PROBLEM STATEMENT: Exact reproduction is required for the lines below starting at the line with "Task: Expand the user account menu" and ending at the line with "the New Customers", both included. No other lines, and no pictures.

[INPUT DATA Boundary: Start]

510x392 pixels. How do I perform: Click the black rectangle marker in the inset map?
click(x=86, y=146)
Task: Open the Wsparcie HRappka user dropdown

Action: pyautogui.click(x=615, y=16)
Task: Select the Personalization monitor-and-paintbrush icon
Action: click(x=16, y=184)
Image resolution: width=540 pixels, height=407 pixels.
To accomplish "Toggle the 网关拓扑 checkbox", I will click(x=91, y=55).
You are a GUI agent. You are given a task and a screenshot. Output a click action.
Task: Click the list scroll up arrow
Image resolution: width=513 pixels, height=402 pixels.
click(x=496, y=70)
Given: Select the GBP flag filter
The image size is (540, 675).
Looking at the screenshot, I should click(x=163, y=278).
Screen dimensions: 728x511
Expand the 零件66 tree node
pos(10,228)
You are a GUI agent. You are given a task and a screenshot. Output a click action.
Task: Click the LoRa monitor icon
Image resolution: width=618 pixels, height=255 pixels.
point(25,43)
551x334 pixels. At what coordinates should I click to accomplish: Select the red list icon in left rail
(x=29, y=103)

[INPUT DATA Boundary: End]
[INPUT DATA Boundary: Start]

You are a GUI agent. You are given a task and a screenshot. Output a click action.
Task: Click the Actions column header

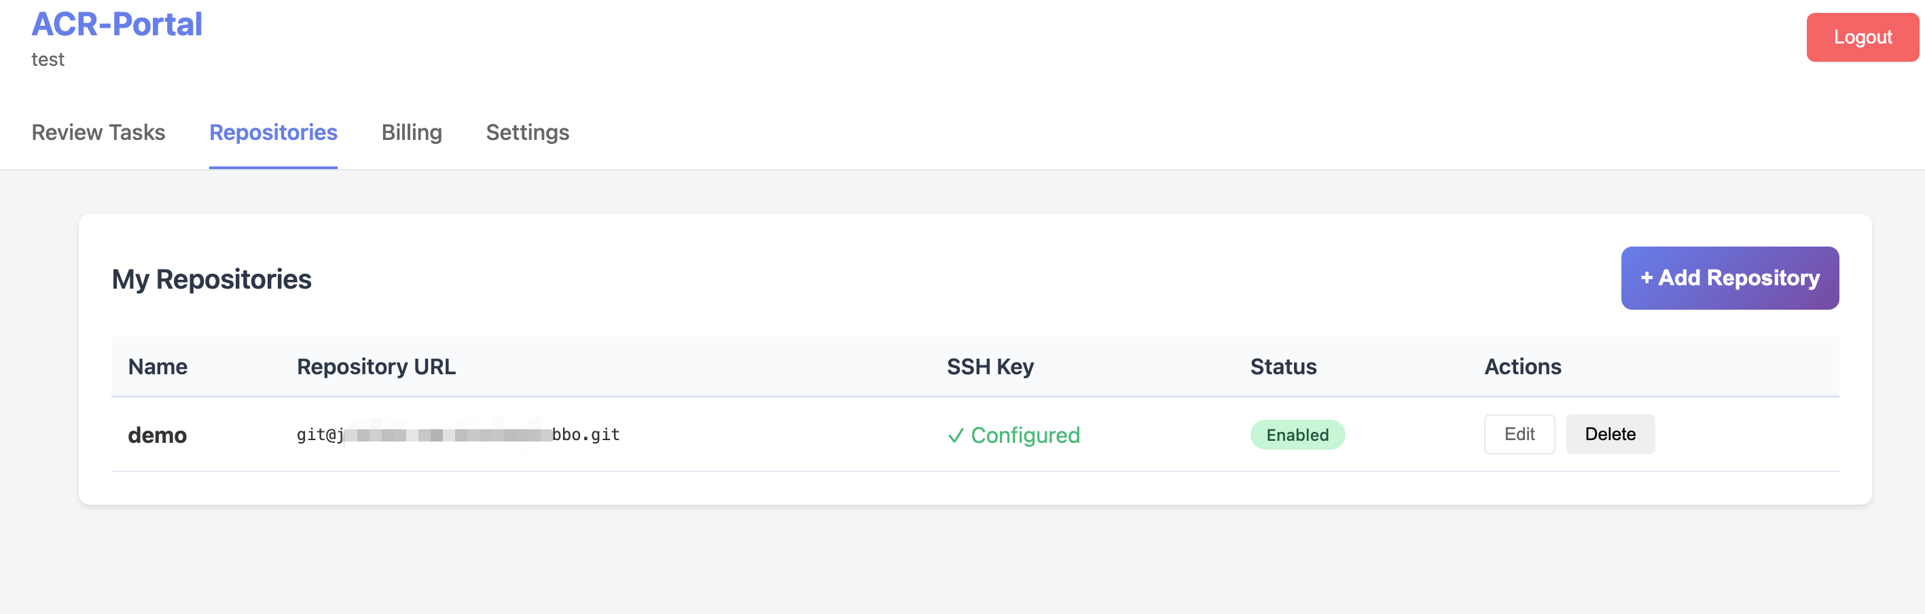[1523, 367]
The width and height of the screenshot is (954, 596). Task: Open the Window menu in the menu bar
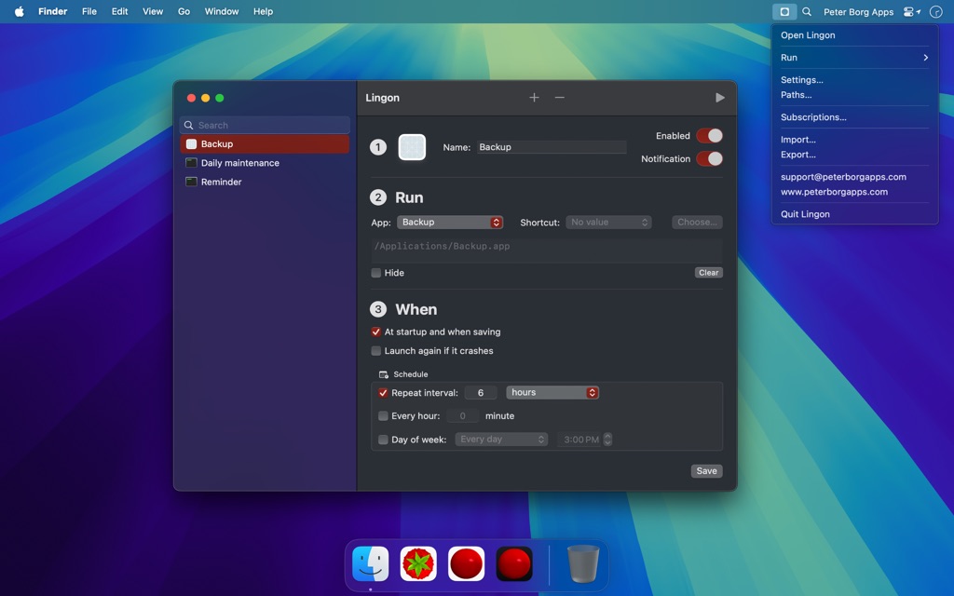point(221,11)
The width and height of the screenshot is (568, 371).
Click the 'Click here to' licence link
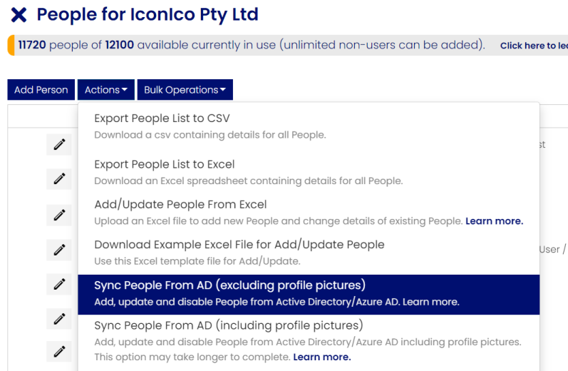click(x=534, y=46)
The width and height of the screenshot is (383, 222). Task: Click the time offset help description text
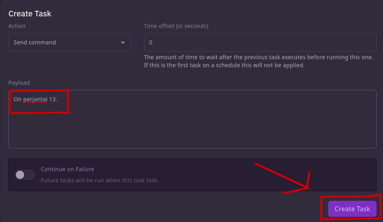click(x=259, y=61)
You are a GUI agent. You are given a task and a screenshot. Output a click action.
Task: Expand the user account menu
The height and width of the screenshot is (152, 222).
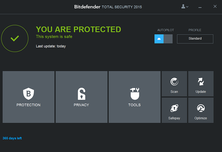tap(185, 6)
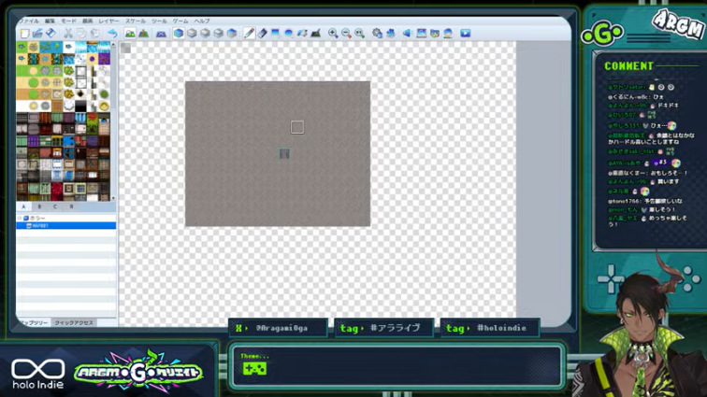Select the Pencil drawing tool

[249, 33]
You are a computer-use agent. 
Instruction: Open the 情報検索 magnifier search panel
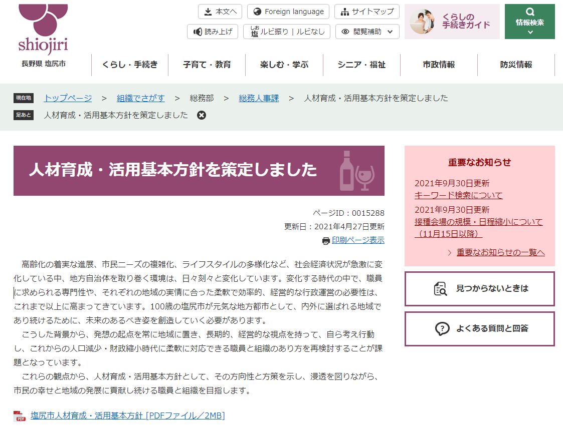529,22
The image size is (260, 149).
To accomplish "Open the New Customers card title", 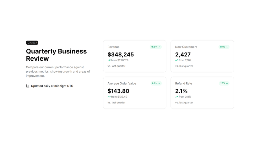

[INPUT DATA Boundary: End]
[INPUT DATA Boundary: Start]

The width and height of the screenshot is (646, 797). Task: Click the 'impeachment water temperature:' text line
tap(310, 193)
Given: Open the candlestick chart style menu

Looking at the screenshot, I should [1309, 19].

[INPUT DATA Boundary: End]

RESPONSE BOX:
Task: Expand the user account menu
The height and width of the screenshot is (152, 222).
tap(185, 6)
Select the Pencil drawing tool

[249, 33]
You are a computer-use agent. 
Instruction: Open the 情報検索 magnifier search panel
529,22
The image size is (260, 149).
To accomplish "Open the New Customers card title", 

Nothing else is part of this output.